Neuroectodermal Tumor - Symptoms, Types, Causes & Diagnosis

The cancer neuroblastoma arises from neuroblasts, which are immature nerve cells. The adrenal glands, which are situated above the kidneys, are where it often manifests, although it can also form in other body parts including...


Understanding Neuroectodermal Tumor: Neuroblastoma - with causes, symptoms, and Treatment plan.


An Outline

The cancer neuroblastoma arises from neuroblasts, which are immature nerve cells. The adrenal glands, which are situated above the kidneys, are where it often manifests, although it can also form in other body parts including the chest, neck, or pelvis.

Symptoms of neuroblastoma can vary depending on the location of the tumor, but they can include abdominal pain, weight loss, and a lump or mass in the affected area.

Treatment for neuroblastoma depends on the stage of cancer and the age of the patient. It may include surgery, chemotherapy, radiation therapy, and immunotherapy. The prognosis for neuroblastoma can also vary, with some patients being cured and others experiencing relapse or metastasis.

This article will shed light on the causes, symptoms, and treatment plans for neuroblastoma in detail.


Know The Commonness

Neuroblastoma is the most common cancer diagnosed in infants, and it accounts for around 6% of all childhood cancers. It is very rare in adults.

It is third on the list of cancers found in children after leukemia and brain tumors. The prevalence of neuroblastoma varies with age, with infants under the age of one experiencing the greatest rates.

The American Cancer Society estimates that there are roughly 800 instances of neuroblastoma identified in the US each year, with 90% of cases occurring before the age of five.

The prevalence of neuroblastoma is thought to be 1 in 7,000 children globally, with greater rates in specific places like Japan and Europe. Although the precise origins of neuroblastoma are not fully understood, environmental and genetic factors may be involved.
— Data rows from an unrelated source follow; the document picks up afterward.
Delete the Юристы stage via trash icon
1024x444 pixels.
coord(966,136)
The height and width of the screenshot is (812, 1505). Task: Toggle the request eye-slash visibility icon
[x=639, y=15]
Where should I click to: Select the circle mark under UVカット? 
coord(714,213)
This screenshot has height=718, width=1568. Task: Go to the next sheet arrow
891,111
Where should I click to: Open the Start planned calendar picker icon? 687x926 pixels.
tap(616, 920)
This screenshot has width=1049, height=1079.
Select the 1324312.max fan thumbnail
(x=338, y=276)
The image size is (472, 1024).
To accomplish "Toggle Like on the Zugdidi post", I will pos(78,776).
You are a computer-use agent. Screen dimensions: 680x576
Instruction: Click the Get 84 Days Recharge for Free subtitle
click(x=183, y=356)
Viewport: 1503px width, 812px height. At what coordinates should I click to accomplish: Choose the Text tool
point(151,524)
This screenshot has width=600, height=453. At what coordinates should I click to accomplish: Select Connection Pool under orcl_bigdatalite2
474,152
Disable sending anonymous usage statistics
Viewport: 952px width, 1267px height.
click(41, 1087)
Known risk factors of neuroblastoma

Although the precise origins of neuroblastoma are not well known, several variables may support the growth of this malignancy. These elements consist of:

  • Genetic mutations: The ALK, PHOX2B, and MYCN genes, which regulate cell growth and development, are often mutated in neuroblastoma. Normal cells may get malignant mutations that lead them to proliferate uncontrolled.
  • Chromosomal abnormalities: A higher chance of developing neuroblastoma has been linked to chromosomal abnormalities, such as changes in the number or shape of chromosomes or the deletion of chromosome 1p.
  • Environmental pollutants: Exposure to some environmental pollutants, such as pesticides or solvents, has been associated with a higher risk of neuroblastoma development.
  • Genetic factors that run in families: Certain cases of neuroblastoma can be handed on from parents to their offspring through mutations in particular genes.
  • Age: Since neuroblastoma most frequently affects young children, developmental factors could be involved in its development.
  • Additional medical disorders: Neuroblastoma risk may be increased by several illnesses, including congenital abnormalities of the neurological system.
  • Neural crest cell development: Neuroblastoma arises from neural crest cells, which are a type of embryonic stem cell that gives rise to the nervous system. Abnormal development of neural crest cells has been suggested as a potential cause of neuroblastoma.
  • Epigenetic changes: Epigenetic changes, which alter gene expression without changing the underlying DNA sequence, have been found in neuroblastoma tumors.
  • Immune system dysfunction: There is evidence that suggests immune system dysfunction may play a role in neuroblastoma development. For instance, some research has revealed that an increased risk of neuroblastoma may be linked to low amounts of certain immune cells.
  • Hormonal variables: Hormonal factors have been proposed as potential risk factors for neuroblastoma, such as elevated levels of certain hormones.

Not all children who have these risk factors will acquire neuroblastoma, even though some of them have been linked to a higher risk of the illness. However, a lot of neuroblastoma cases don't have any identified risk factors, indicating that there could be other variables involved in the formation of the disease.


Know the body signals

The neuroblastoma signs and symptoms vary depending on the tumor's size, location, and whether or not it has metastasized (spread) to other body areas.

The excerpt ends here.